Bamford from Freidheim agrees that being able to offer more services to your customers is the key benefit to buying a foiling systems: “They allow you to enhance your print offering and increase the impact of any printed material. In regard to OTF the benefit is two fold, as the creativity needed to take advantage of the cheaper option rests with the customer. How intricate one wants to be is up to the imagination of the designer. Both Kama and Komfi offer printers the chance to bring foiling in-house, as many printers don’t have that facility. Bringing foiling and other special effects in-house means lowering the cost and having more control over the customer’s product.
This in turn lowers costs again and prevents delays in the process.”

At the end of the day, the best ways to assess how bringing foiling in-house can benefit a printer is to ask one that has undergone the switch. Nick Westley-Smith is managing director of PCL Digital, which invested in a Foliant Vega 400A with the Multi-functional Inprinting Unit from IFS. He comments: “We wanted to take advantage of the foil and show how it can work with variable data print. We have had a lot of interest and positive feedback in the foiling process from our customers and we look forward to using it much more. It gives our customers more options to offer their customers. We deal with a lot of trade business and we can help them with something a bit different. We can also offer prototyping to help end-users see what is possible.”

The times a-changing

So, how have the developments in foiling technology impacted the market? Friedheim’s Bamford suggests the main thing that has changed the market for foiling is the foil itself. He continues: “Before, one had to invest in expensive rolls of foil (for OTF) and have to test each roll before production would start. This leads to a lot of wasted sheets. Now however, with the technology maturing and manufacturers are more aware of the problems, waste has decreased along with the prohibitive expense of the foil.

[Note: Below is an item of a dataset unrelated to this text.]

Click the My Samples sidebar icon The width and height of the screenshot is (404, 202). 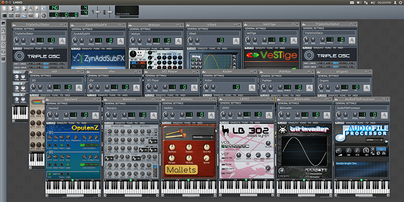(4, 38)
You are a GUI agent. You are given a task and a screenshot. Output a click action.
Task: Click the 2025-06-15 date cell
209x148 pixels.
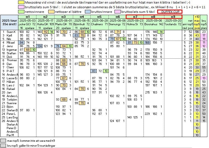(82, 21)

We have many UK companies who are now experts in producing very high-quality foils that can compete with imported foils.

“The other change to the market for foiling is that the customers have realised how effective the effect is on the printed product. It brings a new dimension and a premium feel to any kind of paper stock or finish. The future is quite open for this niche sector. With continuous improvements to foil, the Kama and Komfi will be able to run faster, and on more substrates without any negative effects to the products.”

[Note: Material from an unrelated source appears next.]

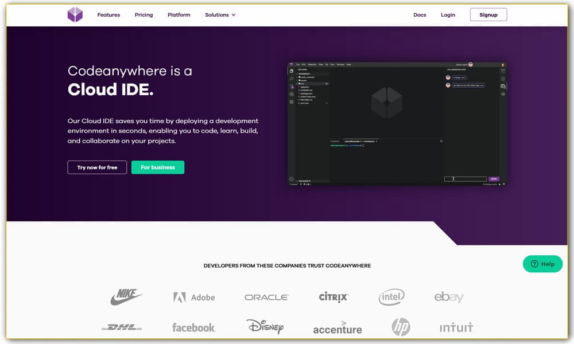
Task: Open the Extensions panel icon
Action: tap(291, 101)
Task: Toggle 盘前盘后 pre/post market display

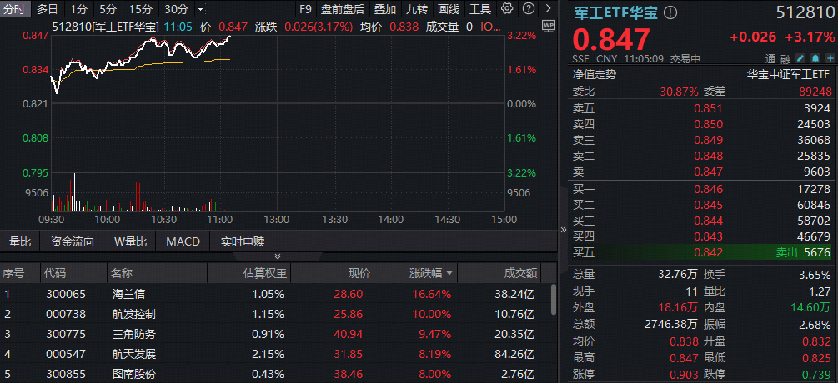Action: click(x=342, y=10)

O Factoid: Foil is useful in survival situations, because the reflective surface reduces the degree of hypothermia caused by thermal radiation. O

Godwyn from IFS also pinpoint OTF as a key development in the market: “In the last twelve months foiling over toner has become very popular. It provides ‘the wow factor’ at an affordable price for short-run work, something that was just far too costly in the past when considering a traditional foil blocking. Now, with a digital press and the foiling option, a foiling or spot UV effect can be offered with ease and at a reasonable cost.”

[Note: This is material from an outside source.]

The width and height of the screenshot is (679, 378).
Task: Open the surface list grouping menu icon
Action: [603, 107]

Looking ahead, Godwyn believes the future is bright: “We expect interest to grow in this affordable and easy-to-implement solution as operations look to cost-effectively add value. To meet increased market demand for shorter runs and faster turnaround times they also want to be able to offer as many services as they can under one roof to save time and costs.” And foiling will certainly be an eye-catching string to add to any printing bow.